# MATERIAL TO PROCESS

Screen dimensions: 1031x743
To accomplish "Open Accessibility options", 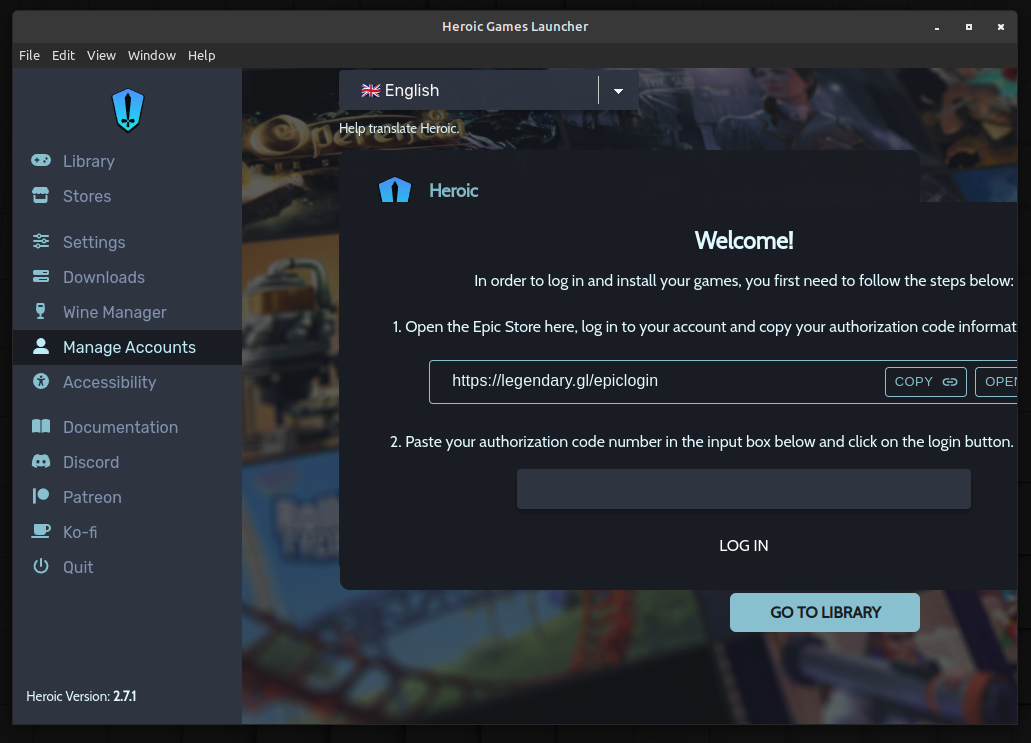I will (x=110, y=382).
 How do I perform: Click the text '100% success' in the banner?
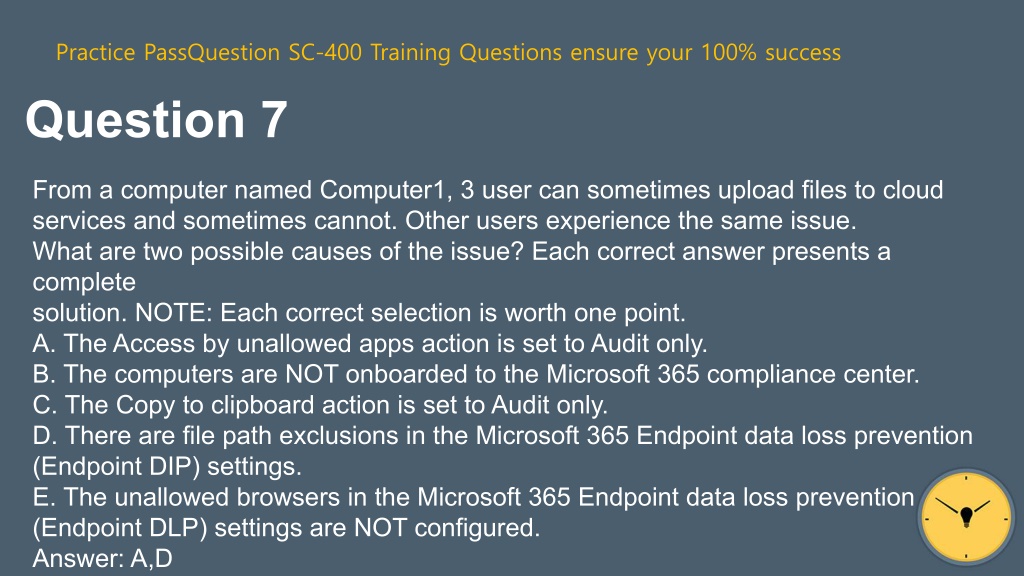(771, 52)
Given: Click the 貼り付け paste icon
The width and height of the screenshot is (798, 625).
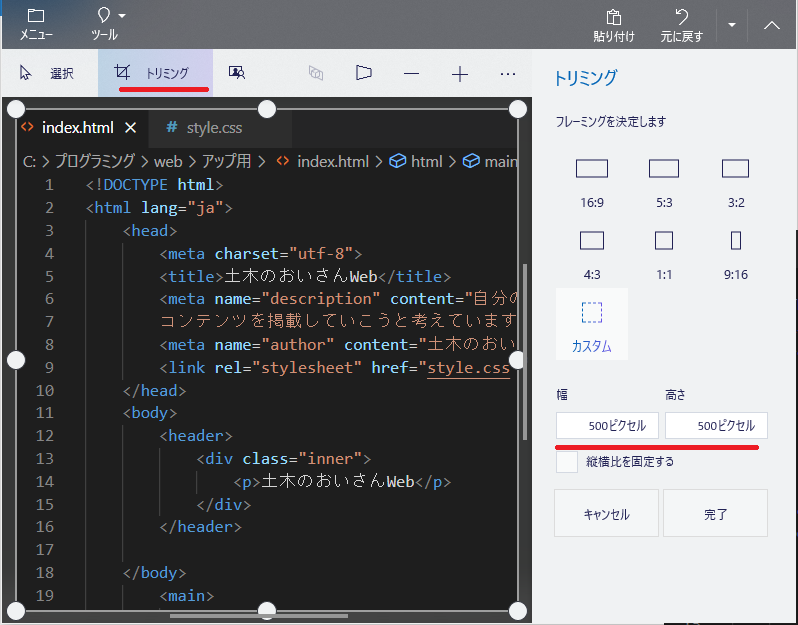Looking at the screenshot, I should [x=614, y=24].
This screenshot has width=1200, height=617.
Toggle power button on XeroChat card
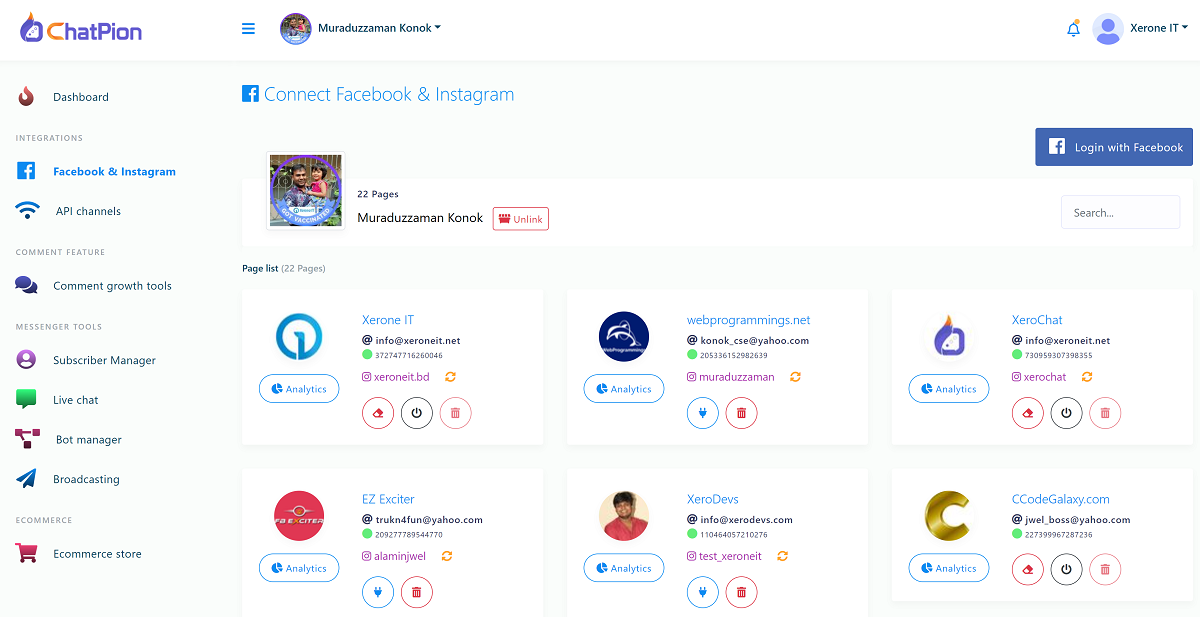click(1067, 413)
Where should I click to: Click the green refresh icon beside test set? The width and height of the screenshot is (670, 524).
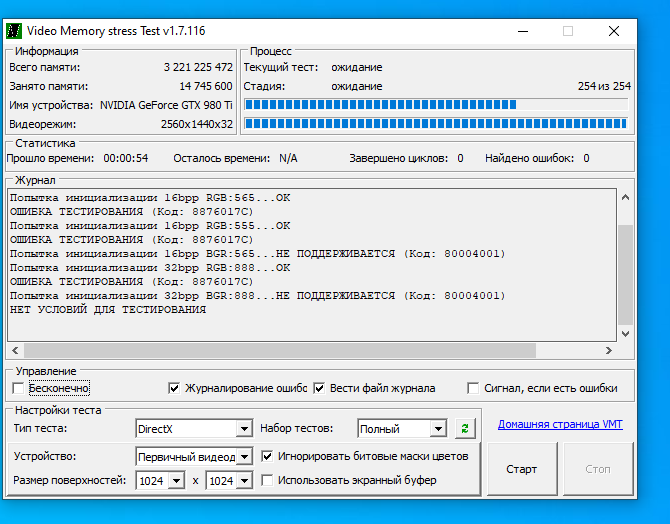[464, 428]
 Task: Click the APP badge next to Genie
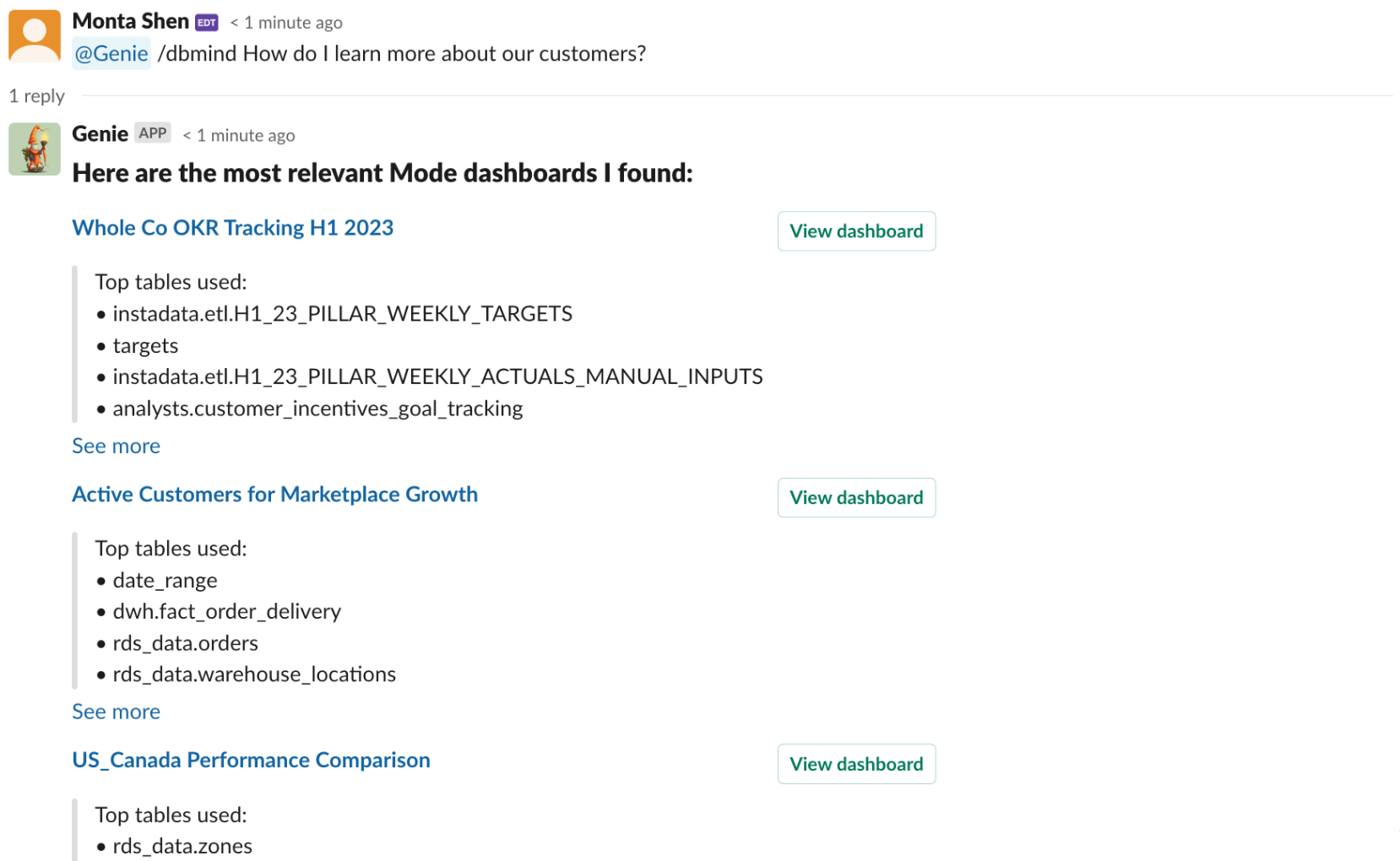coord(153,133)
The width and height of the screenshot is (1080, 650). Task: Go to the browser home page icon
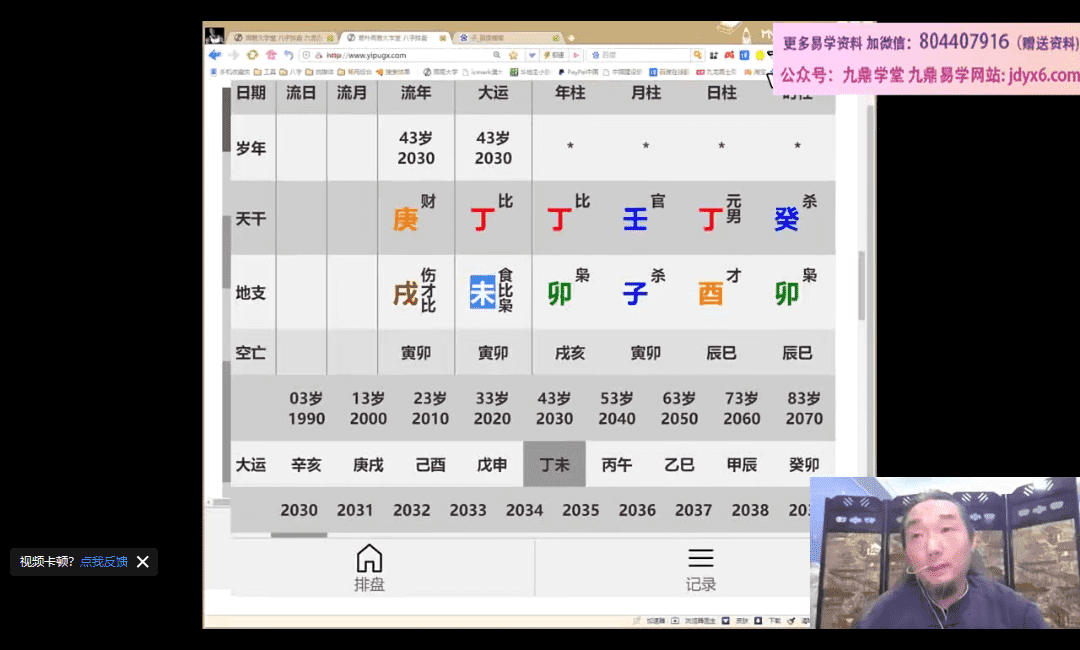point(270,55)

# WHAT THE EXERCISE ASKS
What you write should match, word for word, the lines from the one containing "This screenshot has width=1200, height=617." to the end of the listing, with both ends kept and the pictures left out.

# ANSWER SPACE
This screenshot has width=1200, height=617.
Toggle power button on XeroChat card
click(1067, 413)
Where should I click to: Click the green refresh icon beside test set? The width and height of the screenshot is (670, 524).
[464, 428]
 Task: Click the APP badge next to Genie
coord(153,133)
The width and height of the screenshot is (1080, 650). Task: Go to the browser home page icon
point(270,55)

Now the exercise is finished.